On Thu, Mar 6, 2025 at 5:57 PM Zhihao Yuan <zy@miator.net> wrote:
On Thursday, March 6th, 2025 at 10:43 AM, Arthur O'Dwyer <arthur.j.odwyer@gmail.com> wrote:
On Tue, Mar 4, 2025 at 3:03 PM Zhihao Yuan <zy@miator.net> wrote:
If someone is designing their own container,
a simple rvalue reference to array is usually
enough

template<size_t N>
vector(T (&&arr)[N]);

// use
vector v1({2, 4});
vector v2({std::make_unique<int>(1), std::make_unique<int>(2)});


I would be skeptical of that, though.
(1) That disables the "normal" way of constructing from a bag of elements:
vector v1 = {2, 4}; // no longer works

We are used to it, but you already know the pitfalls.
vector v1 = {a.begin(), a.end()};

Well, that's an anti-pitfall in the case of std::vector: CTAD will see that you're giving it a bag of elements of type `decltype(a)::iterator`, and rightly put them into a `vector<decltype(a)::iterator>`.
Remember, curlies mean "sequence of elements of an aggregate, or something pretending to be an aggregate (such as a product type, container, or span)."
std::vector erroneously lacks `explicit` on its multi-argument ctors, which leads to the non-CTAD pitfall
    std::vector<int> v2 = {"1", "2"};  // boom, UB
but in that case using CTAD would actually eliminate the UB (by constructing a vector<const char*> instead).

The thing is, if you make your non-template VectorOfInt such that
    VectorOfInt v = {1, 2};
doesn't compile, then it's going to suck. I don't think you can get away with that level of user-hostility in container design.

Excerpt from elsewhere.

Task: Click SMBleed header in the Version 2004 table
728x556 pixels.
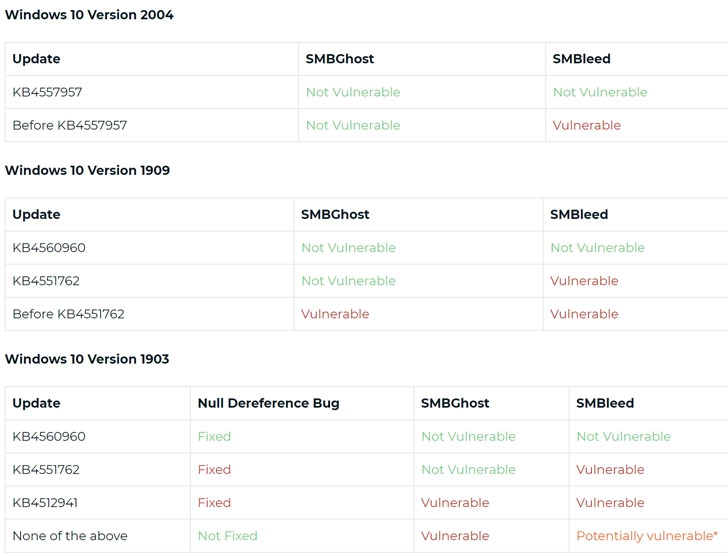Action: click(581, 59)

(2) That disables P2752 static-storage optimization:
vector v1({
#embed "large-file.dat" // compiles, but blows your stack at runtime
});

[...] In fact I recall you had opinions of some kind about applying P2752 to array literals too, which I shot down as scope creep; do you think it's possible to fix the codegen in #2 with a core-language change? The problem I see is that you're explicitly wanting to move-out-of the elements of `arr`, so it can't possibly go into static storage, right?
Yes and no. If a class knew the input is not meant
for modification, a matrix for example, then it can
take T const (&&arr)[N], in which case the
semantics is identical to initializer_list, i.e., binding
a unique reference to a backing array and implying
that the data is immutable. And then a generic
container can choose whether to add const
programmatically, if that's what they want

https://godbolt.org/z/K84GzP8Kr

But that still blows your stack ( https://godbolt.org/z/Yo7nMPsav ) because temporary arrays don't get the two things you just said:—
- There is no "backing array" (no P2752 treatment — again, I'll take the blame for this, but it's a fact); there's just a huge temporary on the stack.
- IIUC there is no "implying that the data is immutable," because can't the callee still const_cast the pointer? Or are the elements of temporary arrays actually const objects, such that it's UB to modify them? I'm like 70% sure they're not actually const objects.